Falou-se ainda da situação de descaso e, muitas vezes, de calamidade em que se encontra a saúde pública. Apesar de o SUS ser reconhecido, em teoria, como um dos melhores planos de saúde pública, na prática funciona mal e deixa muito a desejar, pela falta de estrutura física adequada, pela falta de material básico, pela falta de atendimento em casos de emergência e pela falta de vagas para internação na UTI, causando, muitas vezes, a morte dos doentes (Leia o meu artigo: O “corredor da morte” dos pobres. Diário da Manhã, Opinião Pública, 17/08/11, p. 6 ou http://www.adital.com.br/site/noticia.asp?lang=PT&langref=PT&cod=59474).

 

Todos os que fizeram uso da palavra se manifestaram contra a privatização da saúde, mesmo quando disfarçada, através das chamadas Organizações Sociais (OSs).
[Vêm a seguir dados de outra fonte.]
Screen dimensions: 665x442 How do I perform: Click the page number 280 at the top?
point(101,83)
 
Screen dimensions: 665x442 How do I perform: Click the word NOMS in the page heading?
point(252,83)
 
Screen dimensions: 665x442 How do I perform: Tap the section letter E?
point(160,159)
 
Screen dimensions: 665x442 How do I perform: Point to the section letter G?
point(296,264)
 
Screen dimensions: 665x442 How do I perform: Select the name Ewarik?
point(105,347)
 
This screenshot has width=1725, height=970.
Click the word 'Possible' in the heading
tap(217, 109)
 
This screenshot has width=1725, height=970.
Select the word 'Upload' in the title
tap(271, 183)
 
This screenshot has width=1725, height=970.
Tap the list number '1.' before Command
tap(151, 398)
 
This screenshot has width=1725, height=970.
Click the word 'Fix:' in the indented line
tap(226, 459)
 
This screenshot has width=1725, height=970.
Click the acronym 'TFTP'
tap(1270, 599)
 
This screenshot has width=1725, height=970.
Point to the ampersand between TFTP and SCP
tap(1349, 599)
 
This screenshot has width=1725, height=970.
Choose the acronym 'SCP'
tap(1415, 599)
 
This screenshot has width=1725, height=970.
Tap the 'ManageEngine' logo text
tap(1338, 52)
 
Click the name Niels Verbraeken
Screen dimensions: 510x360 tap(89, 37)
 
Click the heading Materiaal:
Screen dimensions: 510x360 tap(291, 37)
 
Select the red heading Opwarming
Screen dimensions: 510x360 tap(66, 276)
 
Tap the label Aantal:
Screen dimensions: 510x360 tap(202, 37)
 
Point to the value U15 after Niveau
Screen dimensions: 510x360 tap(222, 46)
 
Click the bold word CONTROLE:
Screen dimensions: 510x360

A terceira parada e o encerramento da manifestação aconteceram por volta do meio-dia, em frente ao Colégio Estadual João Bênnio e ao lado da Escola Municipal Nossa Senhora da Terra, sempre no Jardim Curitiba III.

 

No Colégio João Bênnio o Estado realizou - através da Mac 3 Construtora LTDA. - uma reforma paliativa ao custo de R$ 55.833,57. Os próprios alunos levantam suspeitas sobre o valor gasto na reforma. Será que mais uma “cachoeira” engoliu o dinheiro do povo? “Na reforma, foi feita somente a pintura do Colégio, rampa para cadeirante e piso nos banheiros. Depois da reforma, uma das grades caiu; os ventiladores estão a ponto de desabar; falta cadeiras e as que têm estão quebradas; as portas estão caindo e os vidros quebrados; o bebedouro é sujo e emana um odor desagradável; na quadra tem entulho de lixo; foi encontrado maconha no banheiro; falta segurança” (depoimento de uma aluna).

 

No Colégio Estadual Jayme Câmara, no bairro Floresta, foi feita também uma reforma paliativa - pela mesma Construtora - no valor de R$ 63.586,73. “Durante a reforma, aumentaram o muro, colocaram câmeras de segurança, houve a construção de guaritas para o guarda”. Nesse caso também continuam as mesmas suspeitas sobre o uso do dinheiro público.

 

“Como o Colégio dividiu seu espaço físico com a Escola Estadual Nazir Safatle, não tem lugar para os alunos na hora do recreio. As salas são de placas, faltam torneiras nos banheiros; não tem quadra, os alunos praticam esporte no estacionamento; os livros ficam jogados e não tem bibliotecária; faltam professores (inglês, português); o lanche chega estragado e vencido; a direção não foi escolhida pelos alunos, mas pela subsecretaria de educação; falta de diálogo entre direção e alunos” (Depoimento de uma aluna). Que panorama deprimente, que falta de responsabilidade por parte do Poder Público!

 

As Escolas Municipais da Região Noroeste têm, em geral, uma estrutura física boa, mas as condições de trabalho são, muitas vezes, precárias.

 

Todos e todas que fizeram uso da palavra defenderam a Saúde Pública e a Educação Pública como direitos fundamentais do povo e dever do Estado. No encerramento da manifestação, os participantes deram as mãos, formando grandes círculos e manifestando publicamente o desejo de caminhar unidos na defesa dos direitos humanos e por uma vida digna para todos (as). Um mundo novo é possível. Lutemos por ele.

 

Frei Marcos Sassatelli, frade dominicano, doutor em Filosofia (USP) e em Teologia Moral (Assunção - SP), é professor de Filosofia da UFG (aposentado).